As penas nas pernas do novo pássaro fóssil, ainda sem
nome, são relativamente mais compridas do que as do
Archaeopteryx e aparentam ter melhor aerodinâmica.
"A capacidade de vôo desses pássaros antigos tem sido
geralmente reconhecida, embora não fosse provavelmente tão forte como nos pássaros modernos", dizem os autores do estudo. "As fracas características aerodinâmicas
das penas nas pernas do novo pássaro poderiam ter ajudado a cauda pouco desenvolvida em manobras durante
o vôo", afirmam os dois pesquisadores chineses.
Os pesquisadores não publicaram a idade do fóssil além
de citar que são do início do período geológico conhecido
como Cretáceo (65 a 136 milhões de anos atrás), mas os
que costumam ser achados nas formações da Província
de Liaoning datam de 124 a 145 milhões de anos atrás.
O Microraptor e o novo fóssil foram apenas duas das
descobertas interessantes dessa Província chinesa. Um
dos achados mais espetaculares é um dinossauro considerado ancestral do grande carnívoro Tyrannosaurus rex. O
Dilong paradoxus é uma curiosa versão ancestral e emplumada do famoso dino matador.
A descoberta mais nova foi publicada anteontem na revista "Science" (www.sciencemag.org) também por Fucheng Zhang e Zhonghe Zhou: um fóssil de pássaro, com
penas, de 121 milhões de anos de idade, possivelmente a
ave mais antiga fossilizada antes do nascimento.
O embrião estava preservado dentro de uma estrutura
oval com cerca de 35 mm por 20 mm, embora não se tenha
conseguido notar a existência de uma casca de ovo. A posição do fóssil lembra a de um embrião em estágio tardio
de desenvolvimento, mas ainda não perto de sair do ovo.

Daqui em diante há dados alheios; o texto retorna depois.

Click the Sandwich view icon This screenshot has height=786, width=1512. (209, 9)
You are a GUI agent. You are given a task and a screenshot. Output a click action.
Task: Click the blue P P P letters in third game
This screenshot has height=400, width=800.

O embrião de ave fossilizada apresenta características
que lembram as aves primitivas como a que os mesmos
pesquisadores descreveram no periódico "Nature" um dia
antes, conhecidas como enantiornitinas.
O caráter primitivo do embrião também aparece na ausência de um "dente", uma estrutura na parte de cima do
bico usada pelas aves de hoje para quebrar a casa do ovo,
que desaparece logo depois do nascimento.
O aspecto de "elo perdido" do fóssil também está presente no fato de ele ser "precoce", isto é, de nascer razoavelmente bem desenvolvido, completo com penas e já capaz
de se mover e de se alimentar independentemente. Os
cientistas afirmam que esse tipo de ave surgiu antes de outras mais vulneráveis, nas quais os filhotes nascem praticamente pelados, com cérebros menores e menos capazes de
se virar no mundo primitivo.
Segundo Fucheng Zhang e Zhonghe Zhou, há estudos
que indicam que certos dinossauros também se desenvolviam desse modo "precoce", justamente de espécies consideradas parentes próximas dos pássaros.
Já faz algum tempo que os pesquisadores associam as
aves aos dinossauros. Ainda se discute se os dinos teriam
sangue frio (como os répteis de hoje, que não regulam a
temperatura do corpo) ou sangue quente; talvez os mais
próximos entre eles tenham tido sangue quente.
E já faz algum tempo que os fósseis chineses têm trazido
novas e importantes contribuições para o debate. A propósito, se o tipo de descoberta que foi revelado nas duas últimas semanas puder servir de termômetro, novos achados
espetaculares certamente estão no horizonte.